_How to complete this task_: Retype the whole listing below precisely.

■ ■ ■ ■ ■ ■ ■

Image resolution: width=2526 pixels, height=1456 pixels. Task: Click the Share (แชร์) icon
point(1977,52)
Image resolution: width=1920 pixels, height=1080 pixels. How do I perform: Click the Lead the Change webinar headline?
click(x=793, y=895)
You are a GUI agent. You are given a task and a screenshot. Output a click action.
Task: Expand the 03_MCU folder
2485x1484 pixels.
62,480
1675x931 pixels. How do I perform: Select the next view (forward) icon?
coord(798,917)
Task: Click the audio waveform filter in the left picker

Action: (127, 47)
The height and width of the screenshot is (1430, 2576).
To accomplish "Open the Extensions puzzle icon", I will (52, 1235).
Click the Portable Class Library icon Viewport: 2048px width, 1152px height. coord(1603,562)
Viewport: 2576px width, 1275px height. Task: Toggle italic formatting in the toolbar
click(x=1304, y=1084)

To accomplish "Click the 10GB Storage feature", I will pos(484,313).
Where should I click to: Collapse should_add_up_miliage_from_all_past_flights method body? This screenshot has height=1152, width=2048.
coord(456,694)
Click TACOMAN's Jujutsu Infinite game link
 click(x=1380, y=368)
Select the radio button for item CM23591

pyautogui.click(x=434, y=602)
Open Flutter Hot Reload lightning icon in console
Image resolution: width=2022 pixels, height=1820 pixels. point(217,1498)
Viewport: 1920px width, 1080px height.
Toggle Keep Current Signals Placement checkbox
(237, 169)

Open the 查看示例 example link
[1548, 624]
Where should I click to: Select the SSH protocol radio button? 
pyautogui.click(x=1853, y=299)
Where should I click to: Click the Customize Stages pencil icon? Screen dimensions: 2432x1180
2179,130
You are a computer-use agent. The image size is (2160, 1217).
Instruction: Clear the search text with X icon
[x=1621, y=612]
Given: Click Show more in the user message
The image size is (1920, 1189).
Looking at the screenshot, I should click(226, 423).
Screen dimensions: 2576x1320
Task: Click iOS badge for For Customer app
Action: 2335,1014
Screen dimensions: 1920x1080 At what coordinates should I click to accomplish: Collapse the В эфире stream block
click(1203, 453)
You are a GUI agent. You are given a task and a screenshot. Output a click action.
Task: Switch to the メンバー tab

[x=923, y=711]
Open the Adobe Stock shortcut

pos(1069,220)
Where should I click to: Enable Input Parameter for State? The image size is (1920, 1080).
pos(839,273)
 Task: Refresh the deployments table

■ ■ ■ ■ ■ ■ ■

_Written solution_:
Image resolution: width=2526 pixels, height=1456 pixels. Task: Click the Share (แชร์) icon
point(1977,52)
Image resolution: width=1920 pixels, height=1080 pixels. How do I perform: Click the Lead the Change webinar headline?
click(x=793, y=895)
You are a GUI agent. You are given a task and a screenshot. Output a click action.
Task: Expand the 03_MCU folder
2485x1484 pixels.
62,480
1675x931 pixels. How do I perform: Select the next view (forward) icon?
coord(798,917)
Task: Click the audio waveform filter in the left picker

Action: (127, 47)
The height and width of the screenshot is (1430, 2576).
To accomplish "Open the Extensions puzzle icon", I will (52, 1235).
Click the Portable Class Library icon Viewport: 2048px width, 1152px height. coord(1603,562)
Viewport: 2576px width, 1275px height. Task: Toggle italic formatting in the toolbar
click(x=1304, y=1084)

To accomplish "Click the 10GB Storage feature", I will pos(484,313).
Where should I click to: Collapse should_add_up_miliage_from_all_past_flights method body? This screenshot has height=1152, width=2048.
coord(456,694)
Click TACOMAN's Jujutsu Infinite game link
 click(x=1380, y=368)
Select the radio button for item CM23591

pyautogui.click(x=434, y=602)
Open Flutter Hot Reload lightning icon in console
Image resolution: width=2022 pixels, height=1820 pixels. point(217,1498)
Viewport: 1920px width, 1080px height.
Toggle Keep Current Signals Placement checkbox
(237, 169)

Open the 查看示例 example link
[1548, 624]
Where should I click to: Select the SSH protocol radio button? 
pyautogui.click(x=1853, y=299)
Where should I click to: Click the Customize Stages pencil icon? Screen dimensions: 2432x1180
2179,130
You are a computer-use agent. The image size is (2160, 1217).
Instruction: Clear the search text with X icon
[x=1621, y=612]
Given: Click Show more in the user message
The image size is (1920, 1189).
Looking at the screenshot, I should click(226, 423).
Screen dimensions: 2576x1320
Task: Click iOS badge for For Customer app
Action: 2335,1014
Screen dimensions: 1920x1080 At what coordinates should I click to accomplish: Collapse the В эфире stream block
click(1203, 453)
You are a GUI agent. You are given a task and a screenshot. Output a click action.
Task: Switch to the メンバー tab

[x=923, y=711]
Open the Adobe Stock shortcut

pos(1069,220)
Where should I click to: Enable Input Parameter for State? The image size is (1920, 1080).
pos(839,273)
 Task: Refresh the deployments table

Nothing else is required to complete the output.